TO BE ELIGIBLE TO RECEIVE WEBSCOPE DATA, UNLESS SPECIFIED IN A PARTICULAR DATASET, YOU MUST:
Be a faculty member, research employee or student from an accredited university
Send the data request from an accredited university .edu or domain name (for international universities) email address
UNLESS SPECIFIED IN A PARTICULAR DATASET, WE ARE NOT ABLE TO SHARE DATA WITH:
Employees of commercial entities with university appointment
Research institutions not affiliated with a research university
Prior to that, you can do some research as perhaps with a Master's or as a graduate student, but usually you're assisting on a Ph.D's project.

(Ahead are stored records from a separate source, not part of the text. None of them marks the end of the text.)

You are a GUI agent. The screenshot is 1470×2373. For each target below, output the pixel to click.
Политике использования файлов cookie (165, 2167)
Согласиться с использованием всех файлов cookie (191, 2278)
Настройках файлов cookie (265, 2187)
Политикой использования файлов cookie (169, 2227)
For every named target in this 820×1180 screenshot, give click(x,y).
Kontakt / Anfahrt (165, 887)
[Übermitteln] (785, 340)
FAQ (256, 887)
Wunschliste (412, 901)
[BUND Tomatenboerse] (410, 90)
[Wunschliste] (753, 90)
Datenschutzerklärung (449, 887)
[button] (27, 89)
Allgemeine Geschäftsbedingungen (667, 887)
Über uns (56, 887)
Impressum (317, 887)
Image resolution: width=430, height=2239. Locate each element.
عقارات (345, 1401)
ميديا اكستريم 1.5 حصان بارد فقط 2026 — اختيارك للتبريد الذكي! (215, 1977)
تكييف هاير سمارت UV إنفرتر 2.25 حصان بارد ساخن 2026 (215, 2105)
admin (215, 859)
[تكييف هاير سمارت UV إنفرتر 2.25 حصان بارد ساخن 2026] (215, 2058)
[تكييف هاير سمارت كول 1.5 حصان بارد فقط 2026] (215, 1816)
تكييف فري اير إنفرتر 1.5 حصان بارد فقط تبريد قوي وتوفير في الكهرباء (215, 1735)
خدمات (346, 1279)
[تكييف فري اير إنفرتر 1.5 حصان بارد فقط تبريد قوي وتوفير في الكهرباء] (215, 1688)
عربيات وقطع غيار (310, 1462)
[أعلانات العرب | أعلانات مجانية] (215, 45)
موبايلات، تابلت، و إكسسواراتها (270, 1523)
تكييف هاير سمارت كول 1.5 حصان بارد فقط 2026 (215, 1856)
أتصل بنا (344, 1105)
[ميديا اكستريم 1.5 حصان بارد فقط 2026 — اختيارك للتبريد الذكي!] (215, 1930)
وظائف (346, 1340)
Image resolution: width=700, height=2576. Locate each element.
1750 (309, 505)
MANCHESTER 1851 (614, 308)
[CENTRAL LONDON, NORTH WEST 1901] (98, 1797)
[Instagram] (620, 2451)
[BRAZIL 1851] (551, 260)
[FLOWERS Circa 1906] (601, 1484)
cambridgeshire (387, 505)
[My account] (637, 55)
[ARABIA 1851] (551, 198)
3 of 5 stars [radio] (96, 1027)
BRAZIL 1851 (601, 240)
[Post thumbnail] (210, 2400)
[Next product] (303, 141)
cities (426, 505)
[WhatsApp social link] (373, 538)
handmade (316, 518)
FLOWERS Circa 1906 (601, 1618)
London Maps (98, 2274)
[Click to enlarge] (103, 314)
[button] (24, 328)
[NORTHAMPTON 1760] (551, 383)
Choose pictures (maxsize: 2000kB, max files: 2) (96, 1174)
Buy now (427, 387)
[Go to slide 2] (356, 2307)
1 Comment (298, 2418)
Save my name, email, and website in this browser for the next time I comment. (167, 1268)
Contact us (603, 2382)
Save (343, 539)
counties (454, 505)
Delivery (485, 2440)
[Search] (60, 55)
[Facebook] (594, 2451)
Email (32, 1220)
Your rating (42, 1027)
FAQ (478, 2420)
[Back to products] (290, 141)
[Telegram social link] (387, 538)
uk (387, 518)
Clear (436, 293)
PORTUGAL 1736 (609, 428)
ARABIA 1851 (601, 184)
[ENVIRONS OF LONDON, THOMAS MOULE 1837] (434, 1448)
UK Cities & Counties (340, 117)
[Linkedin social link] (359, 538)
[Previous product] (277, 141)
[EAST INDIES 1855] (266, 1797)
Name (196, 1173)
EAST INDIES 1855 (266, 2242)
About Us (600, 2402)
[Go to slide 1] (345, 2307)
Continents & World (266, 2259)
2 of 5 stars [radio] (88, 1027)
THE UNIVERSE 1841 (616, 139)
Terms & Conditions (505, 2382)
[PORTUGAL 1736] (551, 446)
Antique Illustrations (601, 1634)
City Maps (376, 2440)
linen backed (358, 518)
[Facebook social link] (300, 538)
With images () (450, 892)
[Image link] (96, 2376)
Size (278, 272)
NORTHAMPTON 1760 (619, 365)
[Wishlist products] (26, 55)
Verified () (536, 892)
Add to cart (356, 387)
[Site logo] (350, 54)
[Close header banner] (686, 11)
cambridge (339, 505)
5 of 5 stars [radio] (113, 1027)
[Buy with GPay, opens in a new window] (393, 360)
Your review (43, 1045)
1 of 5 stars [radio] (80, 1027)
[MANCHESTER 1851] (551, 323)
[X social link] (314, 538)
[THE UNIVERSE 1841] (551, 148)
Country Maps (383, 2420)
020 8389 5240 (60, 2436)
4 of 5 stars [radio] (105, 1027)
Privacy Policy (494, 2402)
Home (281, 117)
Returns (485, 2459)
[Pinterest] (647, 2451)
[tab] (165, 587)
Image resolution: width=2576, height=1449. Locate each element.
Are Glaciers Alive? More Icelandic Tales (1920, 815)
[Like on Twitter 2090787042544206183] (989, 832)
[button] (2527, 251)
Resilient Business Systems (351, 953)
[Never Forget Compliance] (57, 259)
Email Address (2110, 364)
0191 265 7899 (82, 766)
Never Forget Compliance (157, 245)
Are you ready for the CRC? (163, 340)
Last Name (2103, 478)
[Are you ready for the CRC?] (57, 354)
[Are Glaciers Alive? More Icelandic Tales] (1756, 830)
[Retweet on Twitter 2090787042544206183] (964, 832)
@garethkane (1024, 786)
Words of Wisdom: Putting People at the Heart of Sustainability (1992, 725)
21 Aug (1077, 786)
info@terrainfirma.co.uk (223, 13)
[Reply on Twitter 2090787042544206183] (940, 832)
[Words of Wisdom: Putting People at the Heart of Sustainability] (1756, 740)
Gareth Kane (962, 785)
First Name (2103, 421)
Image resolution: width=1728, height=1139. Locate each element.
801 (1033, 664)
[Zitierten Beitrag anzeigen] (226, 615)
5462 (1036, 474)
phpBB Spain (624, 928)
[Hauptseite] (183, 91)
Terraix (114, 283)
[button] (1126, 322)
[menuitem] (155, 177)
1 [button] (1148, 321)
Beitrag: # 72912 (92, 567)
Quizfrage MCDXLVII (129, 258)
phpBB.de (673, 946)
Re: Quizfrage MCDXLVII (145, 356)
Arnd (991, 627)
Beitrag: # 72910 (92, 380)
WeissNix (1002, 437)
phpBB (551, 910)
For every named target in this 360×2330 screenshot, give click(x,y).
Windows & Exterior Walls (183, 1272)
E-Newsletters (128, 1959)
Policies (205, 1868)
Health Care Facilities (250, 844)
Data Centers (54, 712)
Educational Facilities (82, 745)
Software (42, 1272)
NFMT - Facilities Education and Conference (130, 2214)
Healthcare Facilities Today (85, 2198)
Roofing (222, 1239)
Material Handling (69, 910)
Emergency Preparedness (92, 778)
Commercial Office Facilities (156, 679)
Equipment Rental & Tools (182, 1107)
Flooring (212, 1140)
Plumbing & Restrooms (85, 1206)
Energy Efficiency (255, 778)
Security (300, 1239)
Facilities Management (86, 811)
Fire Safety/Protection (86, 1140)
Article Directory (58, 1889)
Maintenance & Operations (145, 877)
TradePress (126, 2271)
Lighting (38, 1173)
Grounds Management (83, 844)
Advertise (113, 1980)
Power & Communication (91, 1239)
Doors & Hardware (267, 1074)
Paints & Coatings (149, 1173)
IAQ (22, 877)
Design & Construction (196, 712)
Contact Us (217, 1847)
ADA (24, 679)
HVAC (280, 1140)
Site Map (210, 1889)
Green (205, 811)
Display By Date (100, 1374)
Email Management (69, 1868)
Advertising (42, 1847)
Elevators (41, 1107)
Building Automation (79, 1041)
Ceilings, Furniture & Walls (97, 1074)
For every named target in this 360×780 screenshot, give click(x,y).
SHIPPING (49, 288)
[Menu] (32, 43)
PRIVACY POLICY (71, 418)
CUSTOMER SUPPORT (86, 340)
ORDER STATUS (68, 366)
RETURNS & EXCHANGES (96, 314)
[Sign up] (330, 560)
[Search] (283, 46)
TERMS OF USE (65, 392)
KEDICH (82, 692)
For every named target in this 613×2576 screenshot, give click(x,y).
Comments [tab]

The process of getting a Ph.D in many fields is basically the process of learning how to research and report your research.
So the idea of limiting high level research tools to those who've proven to be capable of high level research isn't that ridiculous to me.
If you want to research for a living and report it, is it so ridiculous to ask that you train traditionally in researching and reporting?
Many of us have deliberately chosen not to go the Masters/PhD/Academic route because of how broken/backward we believe the academic system to be, and that we can have better access to both research, learnings, materials, methods, and just a general quality of life, both materially and intellectually, outside of it.
That doesn't mean we're not interested in, or aren't doing, research. Indeed, we believe we're often doing it better.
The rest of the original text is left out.